US20050010592A1

Movatterモバイル変換

Info

Publication number: US20050010592A1
Application number: US10/616,411
Authority: US
Inventors: John Guthrie
Original assignee: Individual
Current assignee: Overland Storage Inc
Priority date: 2003-07-08
Filing date: 2003-07-08
Publication date: 2005-01-13

Abstract

A method and system for creating a snapshot of data. The snapshot system creates a snapshot of data that is hierarchically organized, such as the data of a file system. When a snapshot is to be created, the snapshot system copies the root node of the hierarchical organization to a new root node that points to the same child nodes as the copied root node. This new root node becomes the root node of the snapshot data. When a current node is subsequently modified, the snapshot system replaces each ancestor node of that node that has not yet been replaced with a new node that has the same child nodes as the replaced node. The snapshot system also replaces the node to be modified with a new node that points to the same child nodes of the replaced node.

Description

TECHNICAL FIELD

The described technology relates generally to creating a snapshot of data.

BACKGROUND

Various techniques have been used to create snapshots of file system data. A snapshot represents the state of the data at the time the snapshot was taken. Thus, snapshots are static in the sense that the snapshot data does not change as the underlying file system data changes. The creating of snapshots has proved to be a very useful tool for backup and recovery of file system data. It has also proved useful in tracking changes to data that occur over time.

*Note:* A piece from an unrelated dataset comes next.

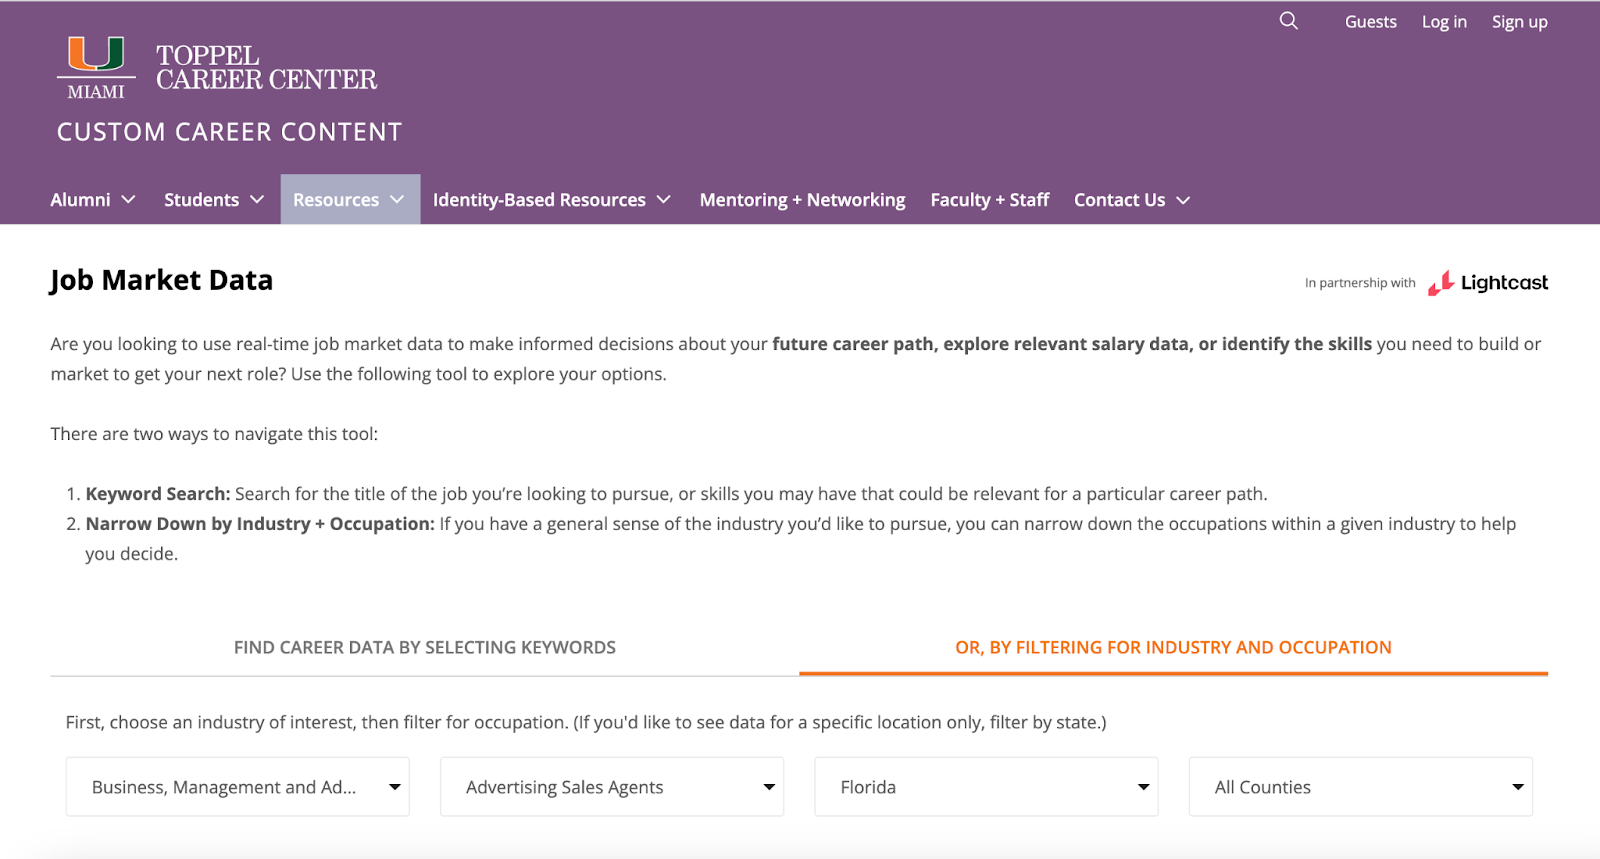Open the Advertising Sales Agents occupation dropdown
Screen dimensions: 1600x859
click(x=612, y=787)
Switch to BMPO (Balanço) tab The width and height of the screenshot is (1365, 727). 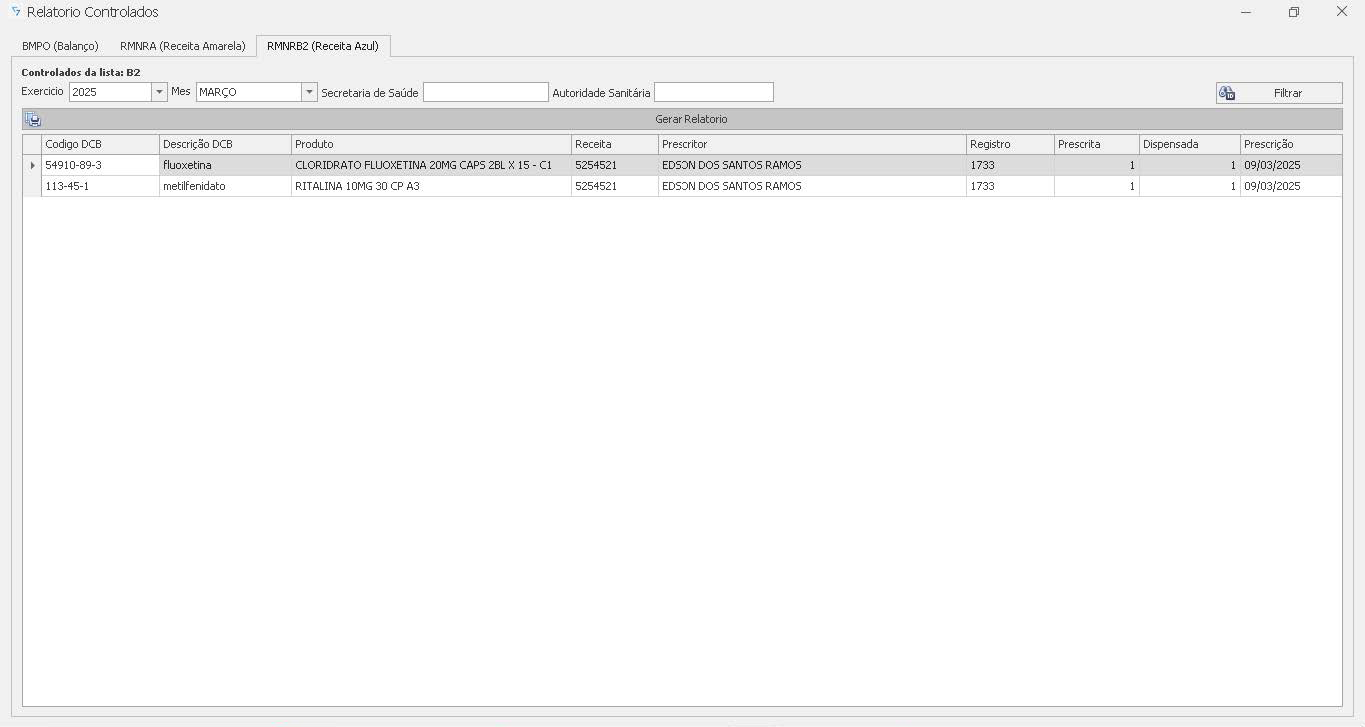[x=60, y=46]
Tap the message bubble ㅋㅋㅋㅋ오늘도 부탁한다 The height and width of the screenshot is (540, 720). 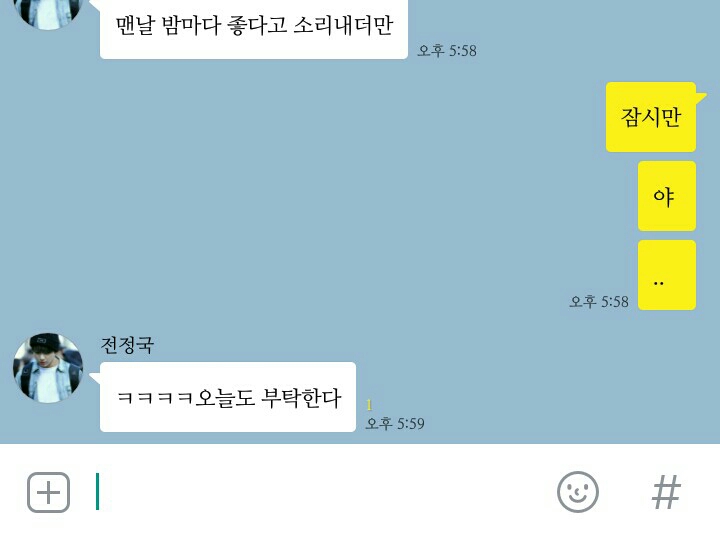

Because the file system data can be extremely large in the gigabyte and terabyte ranges, it would be prohibitively expensive both in terms of time and space to simply make a duplicate copy of the file system data for each snapshot. To avoid this expense, techniques have been developed in which snapshots can be created without having to copy all the file system data. One such technique is referred to as a “copy-on-write” technique. The copy-on-write technique does not copy the entire file system data when the snapshot is taken but defers the copying of data until the file system data is changed. So, for example, when a file is modified, a copy of the unmodified file is created as part of the snapshot and the original file can then be modified. When such a snapshot is to be created, the copy-on-write techniques typically copy all the directory information of the file system as part of the snapshot without copying the data of the files themselves. The copying of the data of the files is deferred until each file is modified. Although the copying of only the directory information at the time the snapshot is created results in a significant savings in both time and space, the directory information of a very large file system may itself be very large and thus be expensive both in terms of time and space to copy.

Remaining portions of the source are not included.